Quand des caves de Champagne faisaient bon ménage avec le rail : la maison Mercier à Épernay

En 1858, à 20 ans, Eugène Mercier fonde à Épernay une maison de champagne qui va rompre avec les traditions des maisons aristocratiques à divers titres. Sur le plan logistique notamment, mis en avant dans les réclames de la Maison, un embranchement ferroviaire facilitera la manutention de délicates caisses de bouteilles, menant de plain-pied aux caves, tout comme la vente de la craie extraite lors de la construction d’un réseau de 18 km de galeries souterraines.
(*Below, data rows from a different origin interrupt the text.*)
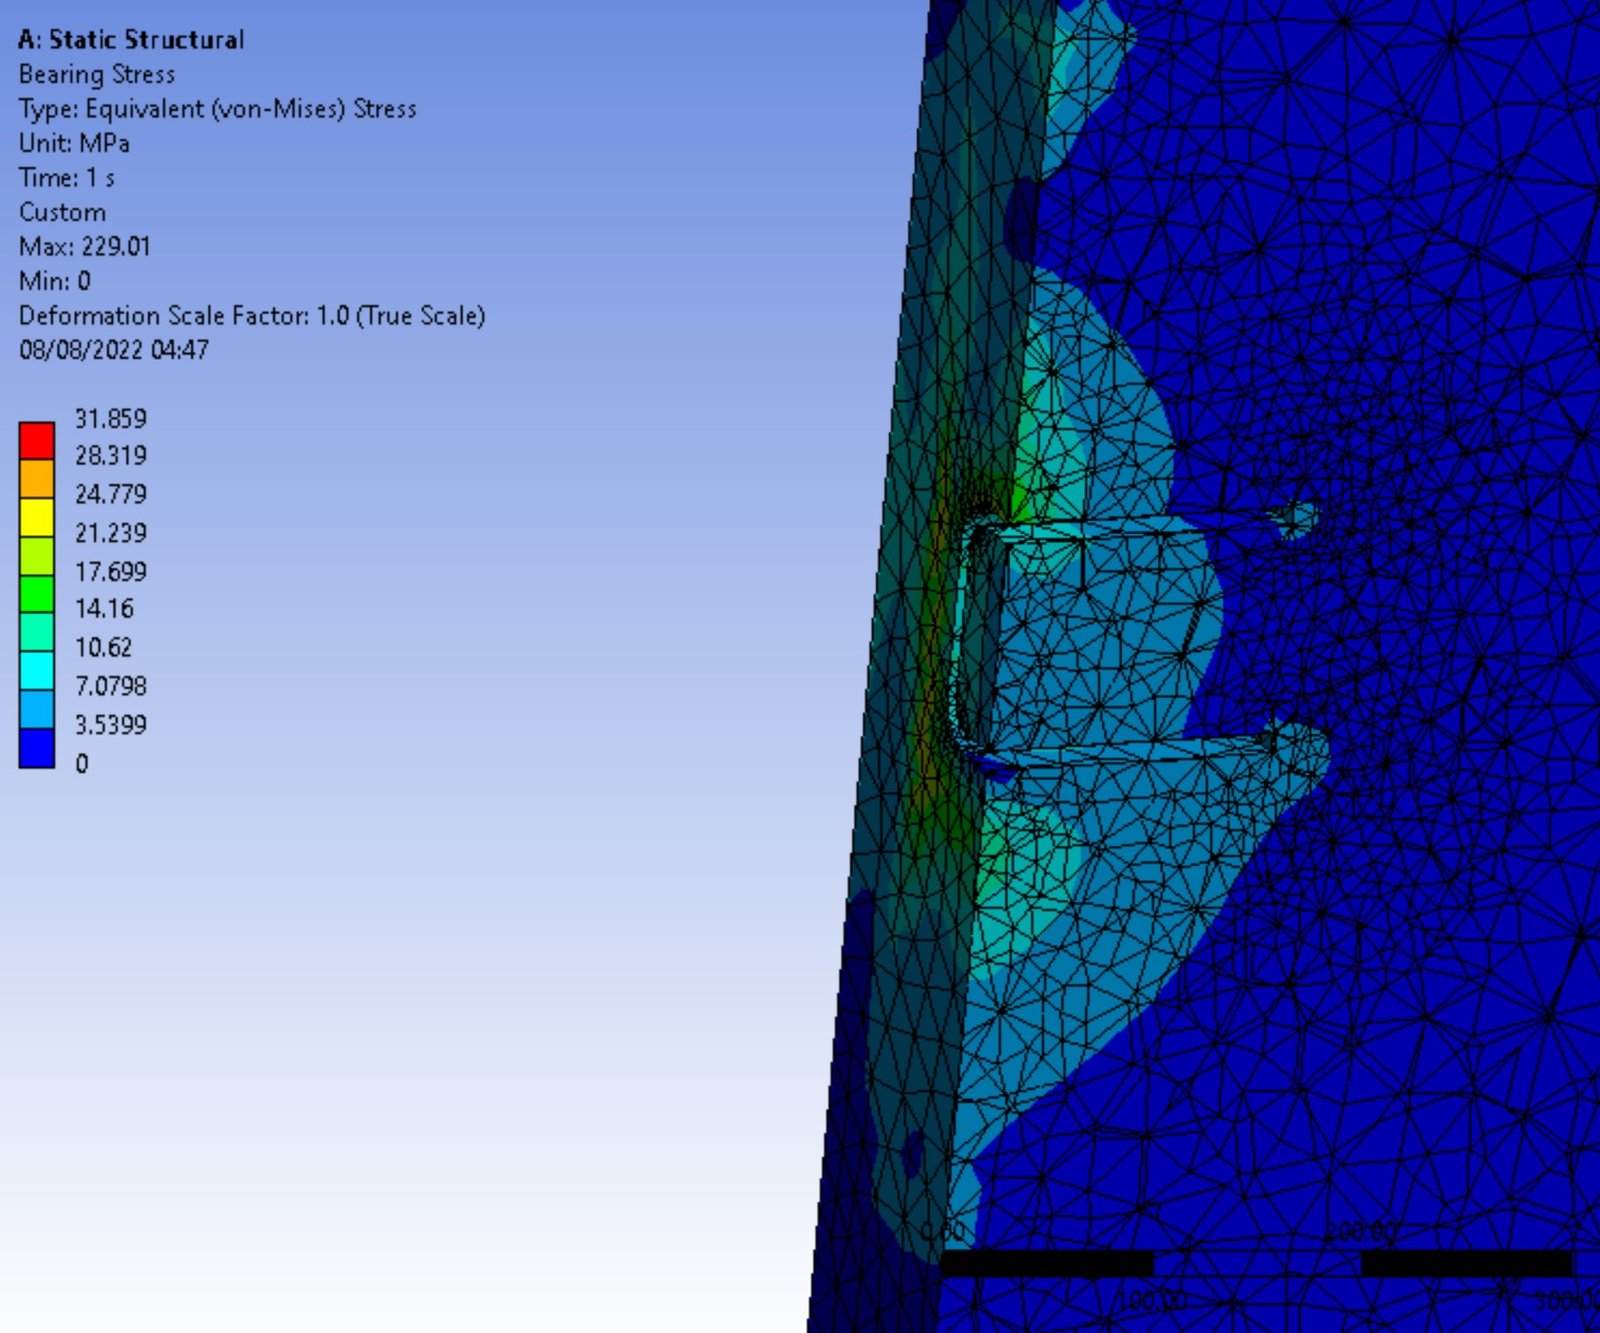Select the 28.319 legend value label
Viewport: 1600px width, 1333px height.
[x=110, y=456]
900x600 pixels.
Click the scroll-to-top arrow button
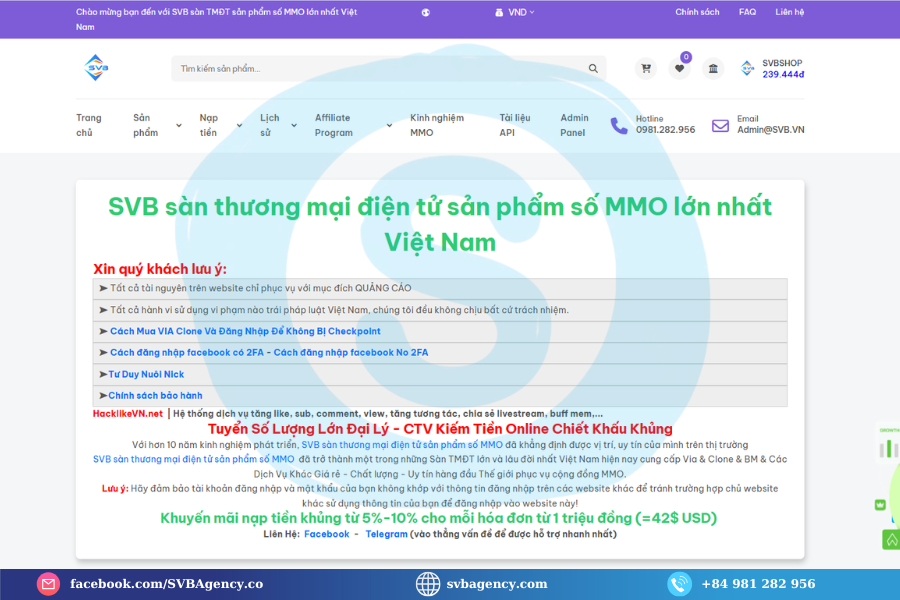coord(890,538)
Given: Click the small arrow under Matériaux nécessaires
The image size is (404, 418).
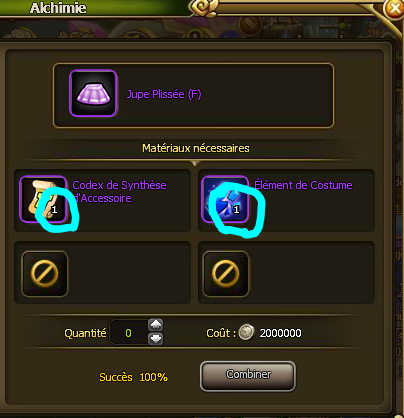Looking at the screenshot, I should coord(196,163).
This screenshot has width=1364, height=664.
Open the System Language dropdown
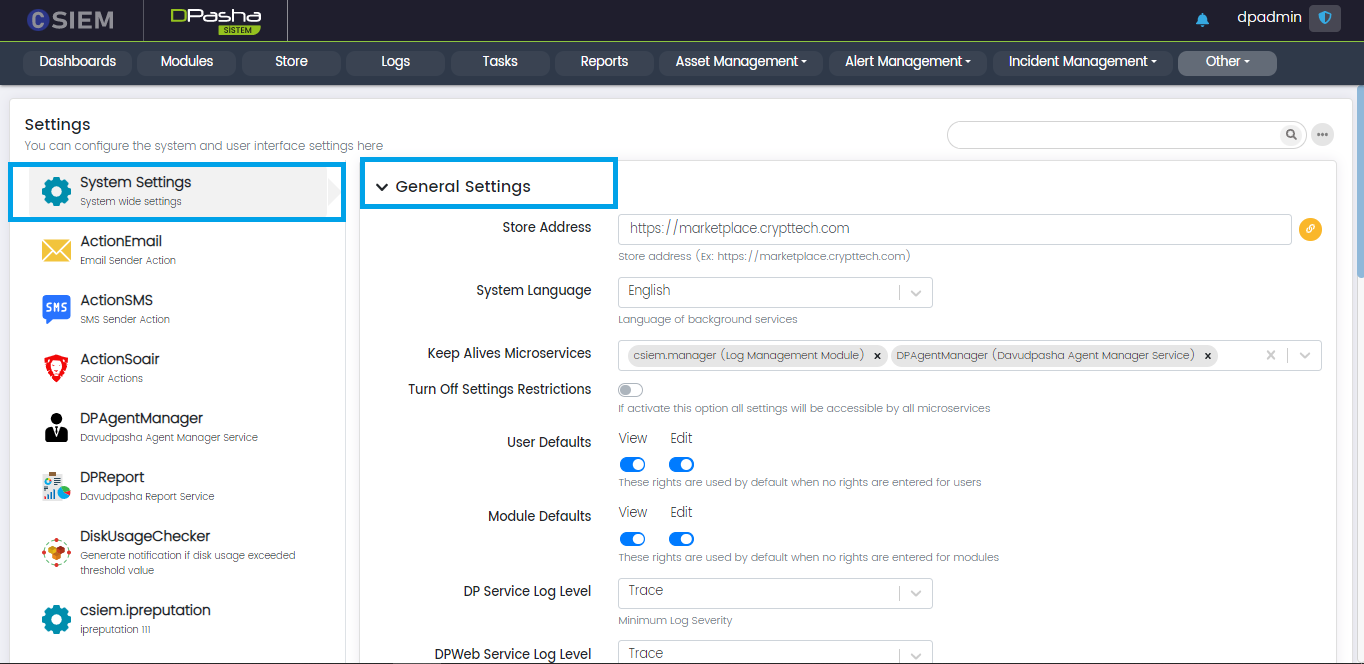775,292
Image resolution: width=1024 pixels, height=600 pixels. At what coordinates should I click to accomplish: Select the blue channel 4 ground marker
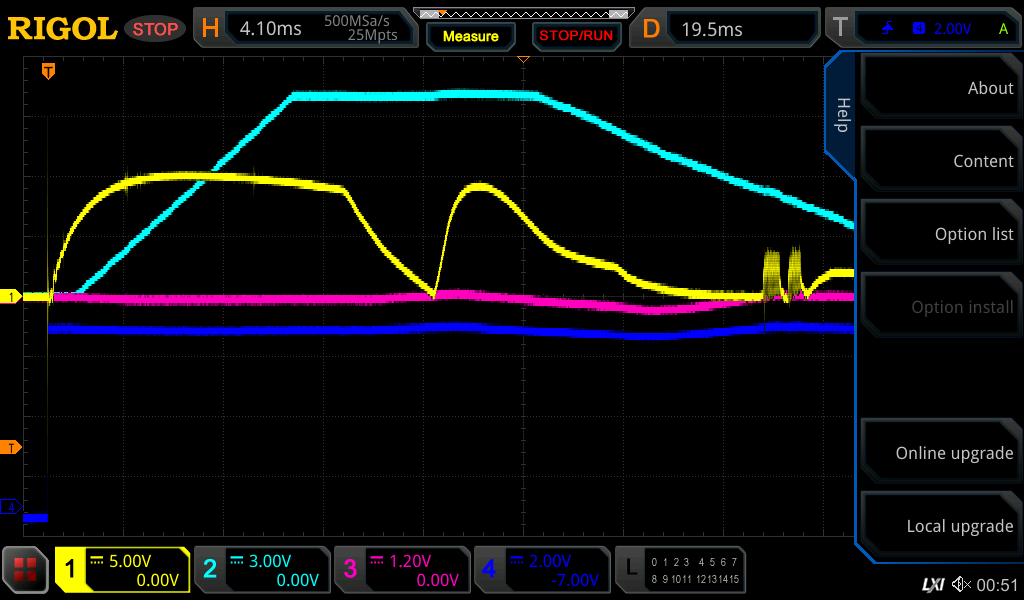(10, 507)
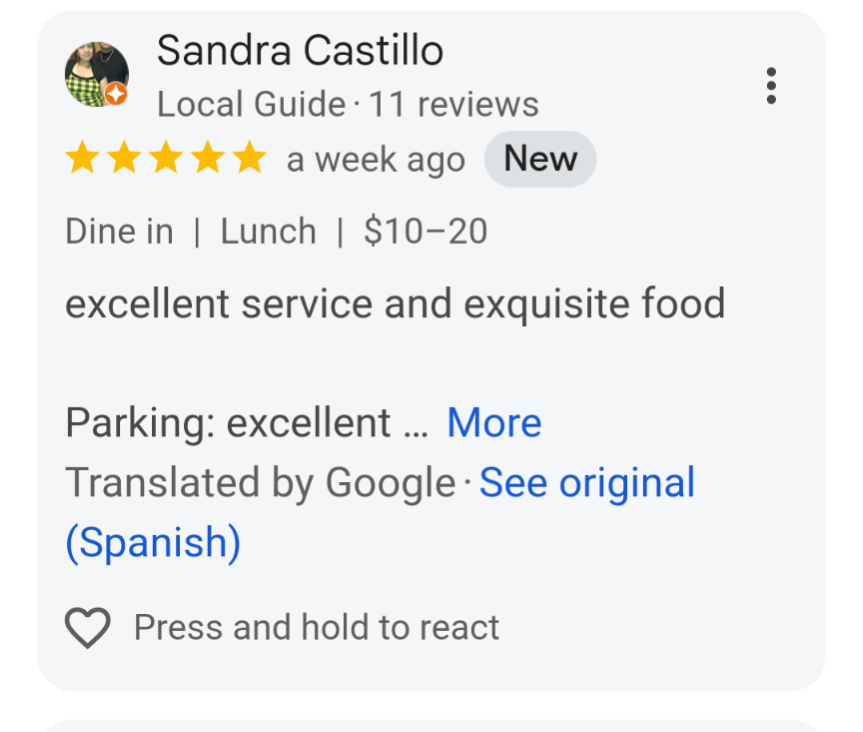See original Spanish review text

[587, 483]
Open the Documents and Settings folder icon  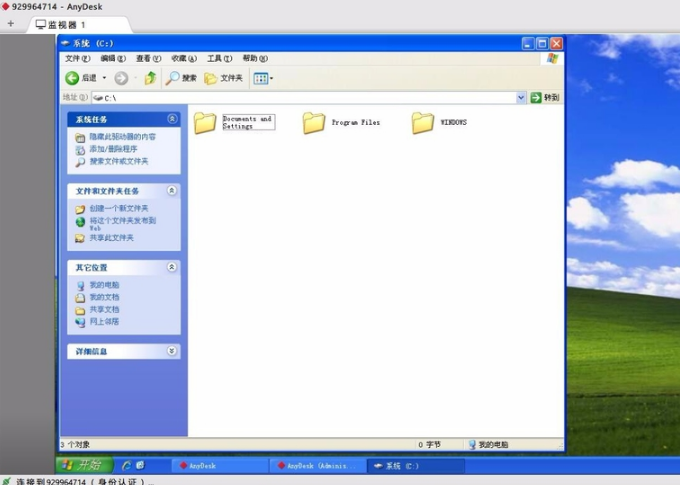[x=205, y=123]
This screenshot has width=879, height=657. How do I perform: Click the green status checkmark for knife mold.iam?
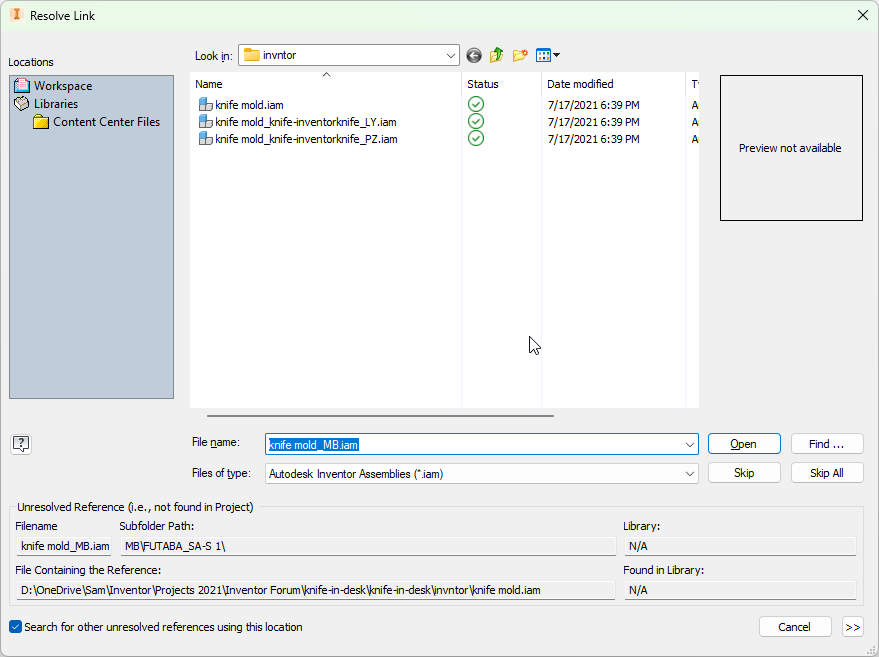click(x=475, y=104)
Épernay, porte d’entrée du rail dans les vignobles champenois

Concédé en novembre 1845, le chemin de fer de Paris à Strasbourg (devenu Compagnie de l’Est en 1854), voit un premier tronçon ouvert le 21 août 1849 jusqu’à Épernay, inauguré le 2 septembre suivant par le président de la République Louis-Napoléon Bonaparte. Si le 10 novembre, Châlons-sur- Marne est atteint, il faut attendre l’été 1852 pour que le chemin de fer arrive enfin à Strasbourg, et deux ans encore, pour que soit ouvert l’embranchement reliant Épernay à Reims en juin 1854, la Compagnie du chemin de fer de Paris à Strasbourg devenant la Compagnie de l’Est. Proximité géographique de la capitale (147 km) et précocité de sa desserte ferroviaire ont favorisé ainsi sans doute les caves d’Épernay, dont les livraisons pour l’exportation outre- Manche – alors en plein essor – transitent nécessairement par la capitale, et dorénavant par la voie ferrée.

Si la consommation nationale de champagne demeure alors stationnaire sous le Second Empire, c’est évidemment en raison du prix très élevé pratiqué par les grandes maisons.